Staying fit is an important part of overall health, but many of us are keen to avoid the soreness and stiffness that can follow a good workout. Dr. Chris Napier demystifies some popular muscle recovery methods, and gives us the low-down on science-based approaches that could make your new exercise routine more enjoyable and effective.
Q: What causes muscle soreness?
A: There is a myth that muscle soreness is due to a buildup of lactate or lactic acid, but it is actually caused by microscopic damage to muscles that can happen after any sudden increase or change in exercise habits.
Q: What is DOMS and how can I prevent it?
A: Delayed Onset Muscle Soreness, or DOMS, is muscle soreness that occurs one to two days after doing an activity, and often peaks on the second day. Changes in your routine, such as trying a new exercise or doing a harder workout than usual can cause it and lead to some pain, weakness, inflammation, soreness and stiffness.
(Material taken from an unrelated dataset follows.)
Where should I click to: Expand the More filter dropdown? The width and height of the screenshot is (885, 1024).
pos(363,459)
While there is no set way to effectively prevent DOMS, maintaining a regular level of fitness and gradually increasing the intensity of a new exercise program can reduce its intensity. Try to keep a regular routine and monitor your exercise intensity and duration so that you do not have large increases. When increasing the intensity of your fitness routine, make sure to build in rest days or lower the intensity of your workouts for a couple of days if you experience DOMS.
Q: Is muscle soreness ever a cause for concern?
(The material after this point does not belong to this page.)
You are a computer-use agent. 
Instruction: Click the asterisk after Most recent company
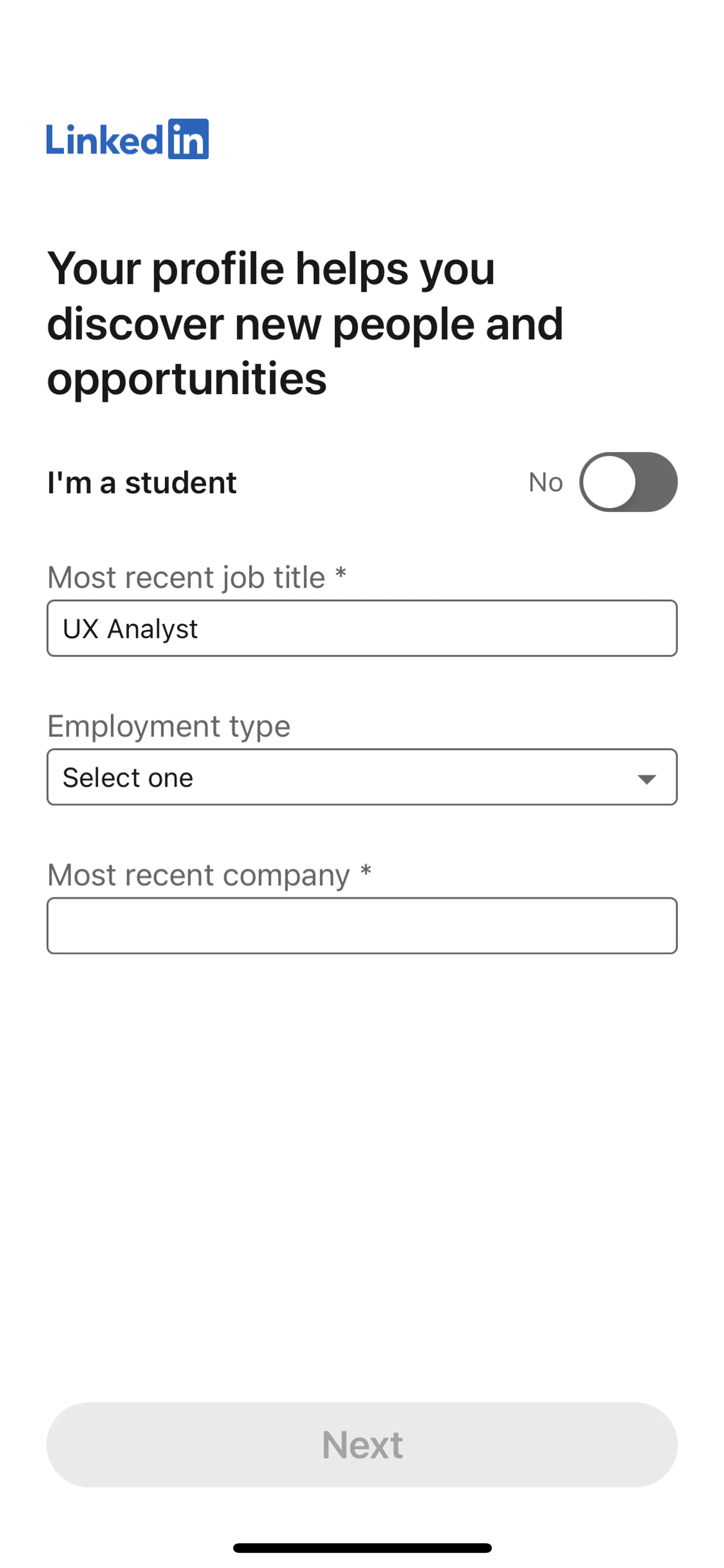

A: You should seek medical advice if pain persists for more than three to five days; if the pain intensity is debilitating and affecting your daily activities; or if you recall a sudden or sharp pain.
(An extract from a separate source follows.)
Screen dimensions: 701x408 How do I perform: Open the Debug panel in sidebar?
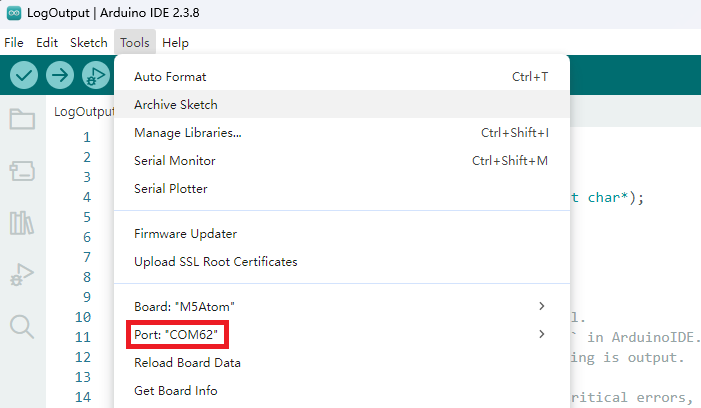tap(22, 274)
Q: How do elite athletes prevent perpetual DOMS?
A: Elite athletes are just as prone to muscle soreness; however, they often have a baseline of fitness and more of a fitness routine that avoids the swings in exercise duration and intensity associated with DOMS. Elite athletes have also experienced the feeling of muscle soreness so often in their lives that they may not be as alarmed by it, or perhaps have a higher pain tolerance for it. The mind plays a large role here in moderating feelings of muscle pain and soreness.
Q: Can ice baths, massage therapy or other tools and techniques help prevent muscle soreness?
A: The evidence is pretty murky around recovery methods for muscle soreness, and a lot of this stems from the placebo or psychological effect. Most research studies show that there is no recovery method that will improve muscle soreness, including such things as ice baths, massage, compression garments, cryosaunas, electrical stimulation, foam rolling, percussive therapy/theraguns or stretching.
That said, the belief effect is huge. In a well-known study, some athletes were asked to soak in a warm bath that they were told contained a so-called recovery solution—but really only contained bath soap—while others soaked in an ice bath or warm water. Even though none of the baths contained a recovery solution, athletes in the recovery solution bath recovered faster than those in the warm bath. This shows that our expectations can often dictate our perceived recovery. As such, if you really believe in the effectiveness of something, it may indeed have that effect.
Q: Can stretching prevent muscle soreness?
A: Research shows that static stretching—when you hold a posture for a longer period of time without moving—does not reduce muscle soreness regardless of when you do it, and does not improve performance or prevent injury. In fact, static stretching before a workout may increase your risk of injury. There is no harm in doing it after an activity, though, and it may work to slightly lengthen muscles if that is your goal.
On the other hand, dynamic stretching, such as swinging your leg forwards and backwards several times to stretch out your hamstrings, is recommended before a workout to get blood flowing, increase mobility and warm up your body temperature. It will not affect muscle soreness, but may help to prevent a traumatic injury, such as a tear.